Let me just go right ahead and say that this movie wasn't as awesome as one would assume it is, being that it is called "Dragon Wars". First of all, the main dragon isn't even really a dragon but more so just a very large cobra. But there are some real dragons and they do go to war with each other and what not, so don't you worry about that. Anyway, the movie starts with some random old dude telling this child about these ancient Dragon Wars and how this sect of assholes, called the Red Dragon, are constantly after this jade necklace called the Yu Yuji or something similar to that. Then we never see that old dude or that child again and we somehow get to modern day where this chick has the Yu Yuji. Then a bunch of talking stuff happens, which I don't remember because I wasn't paying attention. Then the main Dragonlord from the Red Dragon sect shows up and the huge cobra dragon starts stalking the chick with the Yu Yuji and kills several people. It isn't until the climax of the movie that things get really cool. Dragons start coming out of nowhere and attacking innocent people all over the city. They're fucking up buildings and helicopters and everything! Then there's this whole other subplot about some dude being like the chosen one or some bullshit like that. And then it ends with this majestic Chinese dragon flying off into the sunset. I probably would have been moved if I had any idea of what was going on. This movie was clearly made by a small Korean production studio, with a Korean director that does not speak any English. The editing is terrible, the acting is atrocious, and the story is really hard to follow. But man, do those dragons look good.

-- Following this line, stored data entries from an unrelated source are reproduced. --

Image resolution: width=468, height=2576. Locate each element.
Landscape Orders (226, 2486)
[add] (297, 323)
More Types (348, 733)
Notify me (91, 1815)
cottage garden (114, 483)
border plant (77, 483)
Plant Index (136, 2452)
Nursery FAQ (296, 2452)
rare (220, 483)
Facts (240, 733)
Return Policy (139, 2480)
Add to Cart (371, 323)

Rating: 2 out of 5 Yu Yujis

Monday, October 24, 2011

VHS Review: Boogie Nights (1997)

2/5
When I bought this tape for $1.08 at the Goodwill, I was thrilled because it had one of my favorite people of all time in it, John C. Reilly.  In this movie, Reilly plays Reed Rothchild, a porn star just trying to make a living boning chicks and acting silly.  One day Rothchild is just chilling at his bosses sweet ass pad with a pool and hot chicks when some new dude comes along and drinks margaritas with him.  The new dude has a big dick or something and ends up co-staring in a action/porno with Rothchild.  2 hours later, Rothchild realizes he just wanted to do magic tricks the whole time, and quits porno, the end.  This movie was way too long, the first half of the movie having no conflict at all.  When the conflict (some guy who's not John C. Reilly gets addicted to drugs) finally happens, its predictable and not that interesting.  Oh did I mention you get to see Reilly shred some sweet guitar and Don Cheadle's there.  For your Health

Thursday, October 20, 2011

Parents House Special: "Splice" (2009)

5 sexy abominations out of 5
I remember reading a review for Splice in the newpaper that said it was terrible, BUT THEY WERE FUCKING WRONG!  This movie wasn't enjoyable for the whole family, but I made my sister and mom sit through it anyway, because pops and I really wanted to watch it.  Splice is about Adrien Brody and some chick (Sarah Polley), who are punk rocky scientists messing around with combining different animal genes together.  After their bitchy boss lady tells them not to use human DNA, they do anyway.  At first the abomination is really gross, then its really cute, then its really sexy.  Did I just say sexy monster? yeah I did!  The abomination, which they name Dren, grows up in a matter of weeks to look like a bald hot chick with kangaroo legs and a sweet ass tail complete with brutal poisonous stinger.  I loved how Adrien Brody and I both came to realize that Dren was kinda hot at the same time. And after a super lame clothes-on sex scene between Brody and his mediocre looking girlfriend, you get to see Brody fuck this shit out of this monster.  Monster sex scene? you know I'm into that!  I don't want to give away too much, but the ending of this movie is creative and surprising.  See this movie, its one of the most original scifi films I've seen in a while.